Morgan Stanley has been fined £5.4 million by the UK’s energy regulator for failing to record and retain communications between traders. The US investment bank failed to monitor communications between traders regarding energy market transactions between 2018 and 2020. This breached both regulations and its own internal policies. Communications regarding transactions at financial services firms must be recorded in order to prevent market abuse and retain information about business. Many discussions at Morgan Stanley were held over WhatsApp, which was an unmonitored platform. 

Typically, financial services regulators like the FCA would issue such fines. Given the transactions and discussions in question were related to energy markets, Ofgem had the power to issue a fine. Morgan Stanley settled and cooperated with the investigation and got a 30% discount as a result.


UK tech giant Arm has filed to list on the NASDAQ Stock Exchange. The chipmaker could be valued at up to $70 billion. Although Arm is a UK company, it snubbed a UK listing in favour of the US. This spurred the UK listing authority to relax rules in order to prevent other giants being lured away from a London listing (see previous top 10).

Arm is currently owned by Japanese conglomerate SoftBank. This listing comes just 7 years after SoftBank took Arm private in a $32 billion deal. SoftBank had even sought to offload Arm to Nvidia for $40 billion last year but competition regulators shut down any prospect of this.

Arm is dubbed the crown jewel of British tech. It produces and licences key electronic and chip components that are found in 99% of all smartphones. It is a key supplier for Apple and Qualcomm and turned over $2.68 billion last year. 

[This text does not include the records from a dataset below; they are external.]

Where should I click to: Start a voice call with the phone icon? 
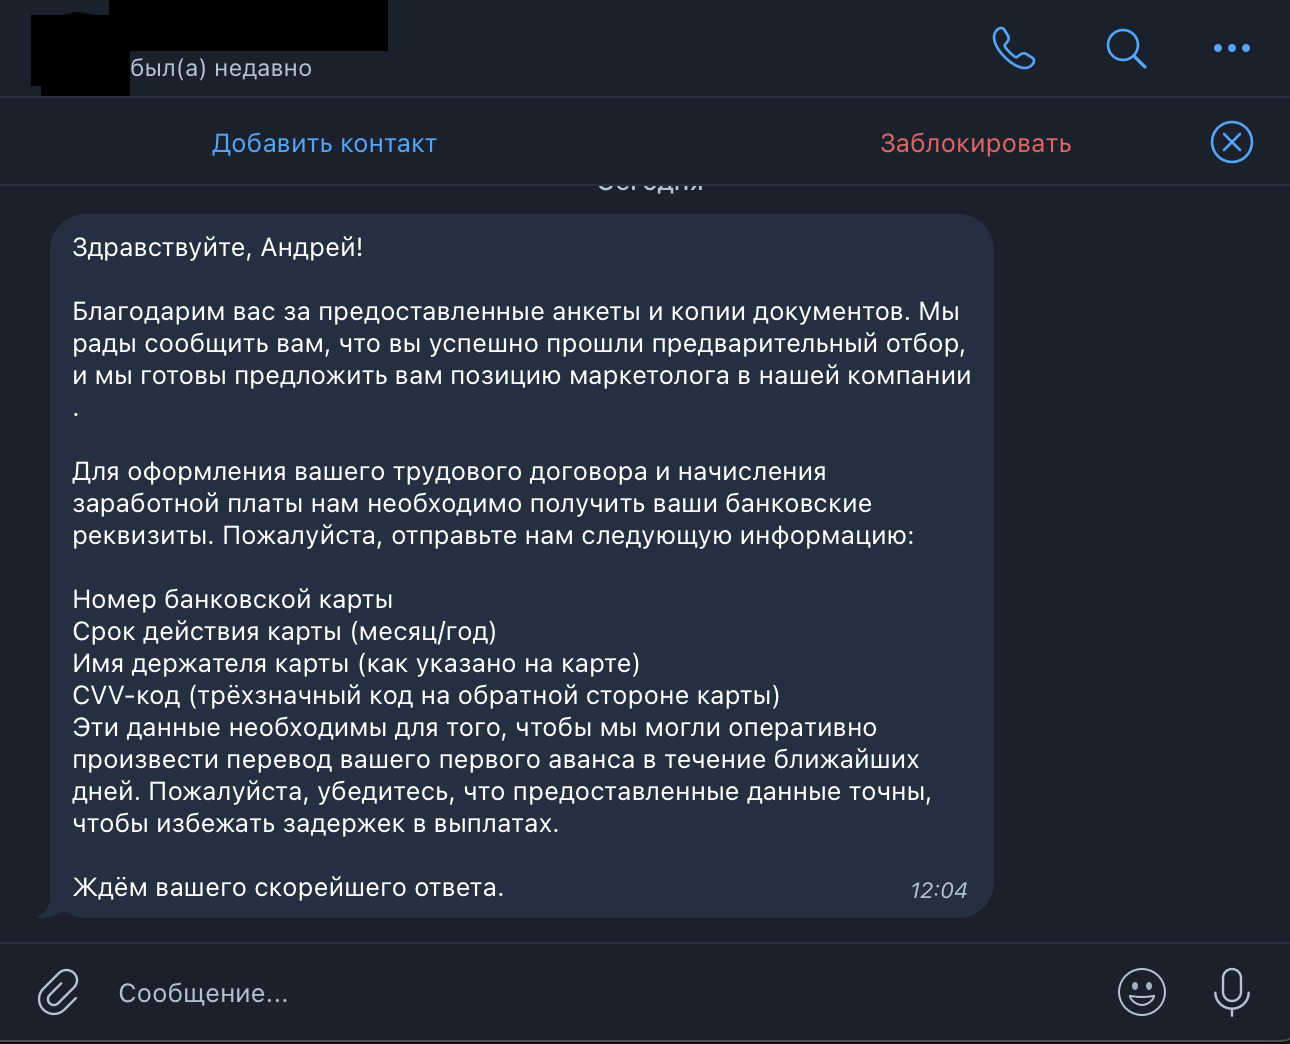1013,48
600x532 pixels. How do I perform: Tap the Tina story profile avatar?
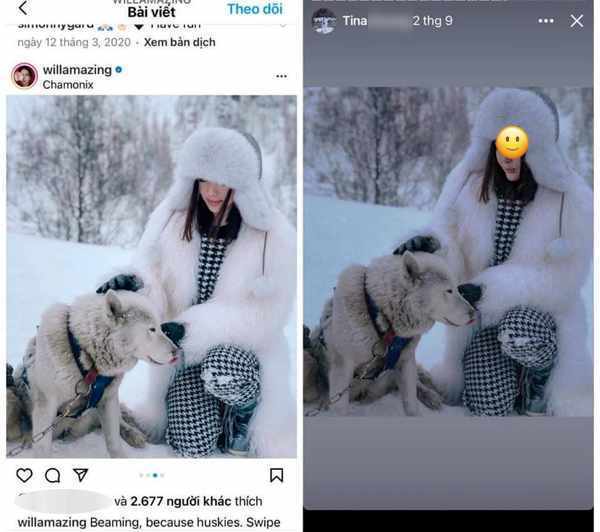(324, 21)
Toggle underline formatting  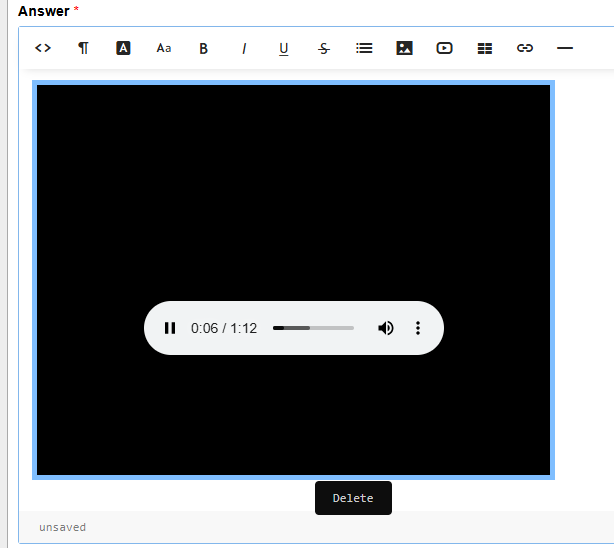(x=284, y=48)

The Serious Fraud Office has dropped its corruption charges against two mining giants. Rio Tinto and Eurasian Natural Resources Corporation (ENRC) were both probed over allegations of bribery. The SFOs investigation into Rio Tinto launched in 2017 and was over its involvement in corruption in the Republic of Guinea. Last week however, the SFO said that it was not in the public interest to proceed with a UK prosecution and closed the case. 

In ENRC’s case, they were accused of bribery to secure mining contracts in the Democratic Republic of Congo. Not only did ENRC deny the allegations, they sued the SFO for misfeasance in public office and inducing breach of contract. Last week, the SFO said all lines of enquiry had been exhausted and there was insufficient evidence to prosecute. 


The UK arm of Pizza Hut is facing collapse following weak sales and a mounting debt pile. Pizza Hut’s auditor PwC warned that there is uncertainty over the ability of the business to continue operating. The chain is sitting on a £73 million debt pile and with rising interest rates, it is struggling to meet its obligations. Pizza Hut posted two consecutive annual losses with a £16.5 million loss last year.  Pizza Hut has more than 12,000 UK staff.